Wednesday, April 23, 2014

A Second Look at Zuckerberg's Philanthropy

After two consecutive years of substantial gifts to the Silicon Valley Community Foundation (SVCF) by Mark Zuckerberg & Priscilla Chan (hereafter, Z&C), many were ready to announce a new wave of philanthropy where the wealthy put their resources to use more quickly than the traditional private foundation route. As I discussed at the time, there is much still to be known about their gifts to determine the extent of the departure from tradition. In recent weeks, however, the pendulum appears to have shifted the other way, with Mark Benioff dismissing gifts by Z&C as little more than a tax writeoff.
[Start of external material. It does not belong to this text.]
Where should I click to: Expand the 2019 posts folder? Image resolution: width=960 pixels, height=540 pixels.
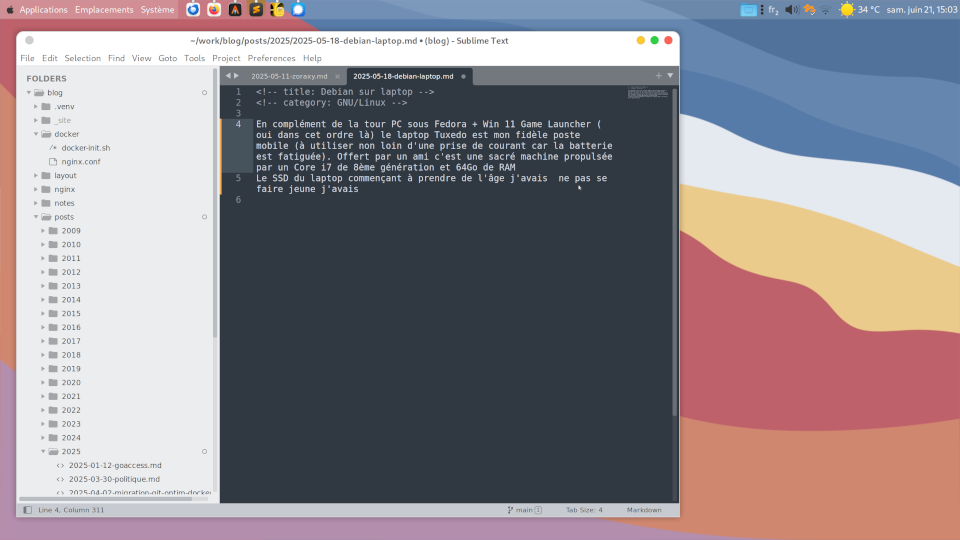click(x=43, y=368)
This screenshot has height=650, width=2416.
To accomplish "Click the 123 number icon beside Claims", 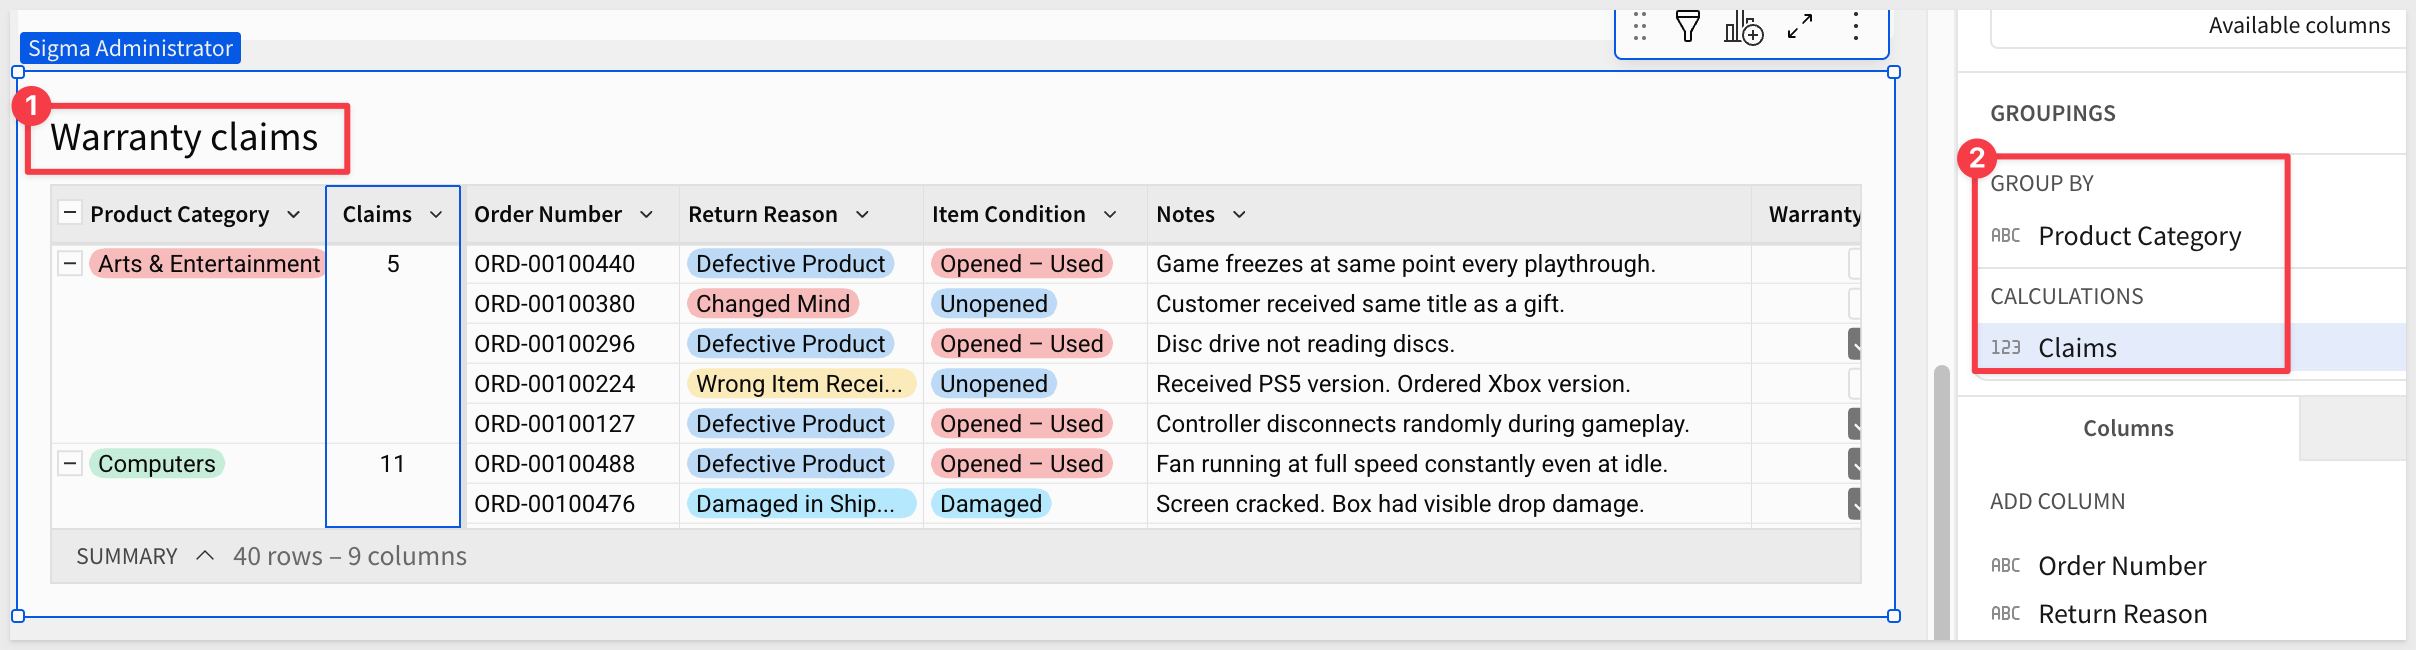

While I still contend that time will tell how transformative the Z&C approach is, some early data is suggestive of their gifts being very similar to gifts to a private foundation (and further away from a standard public charity or even the average donor advised fund).

Consider the spectrum of possibilities: at one end is the expectation that all donations are immediately put to use, while at the other is the Benioff contention that the donations are not being put to use at all. The question is where in this spectrum do the Z&C gifts lie?

The short answer is we don't yet know. But, that won't stop me from making a few educated guesses based on available data.

Here are 3 benchmarks to consider:
1. What do private foundations payout on average?
2. What do other donor advised funds (DAFs) payout on average?
3. What does the SVCF payout on average absent the Z&C gifts?

The next figure compares the 2013 payout rate at SVCF with the three benchmarks.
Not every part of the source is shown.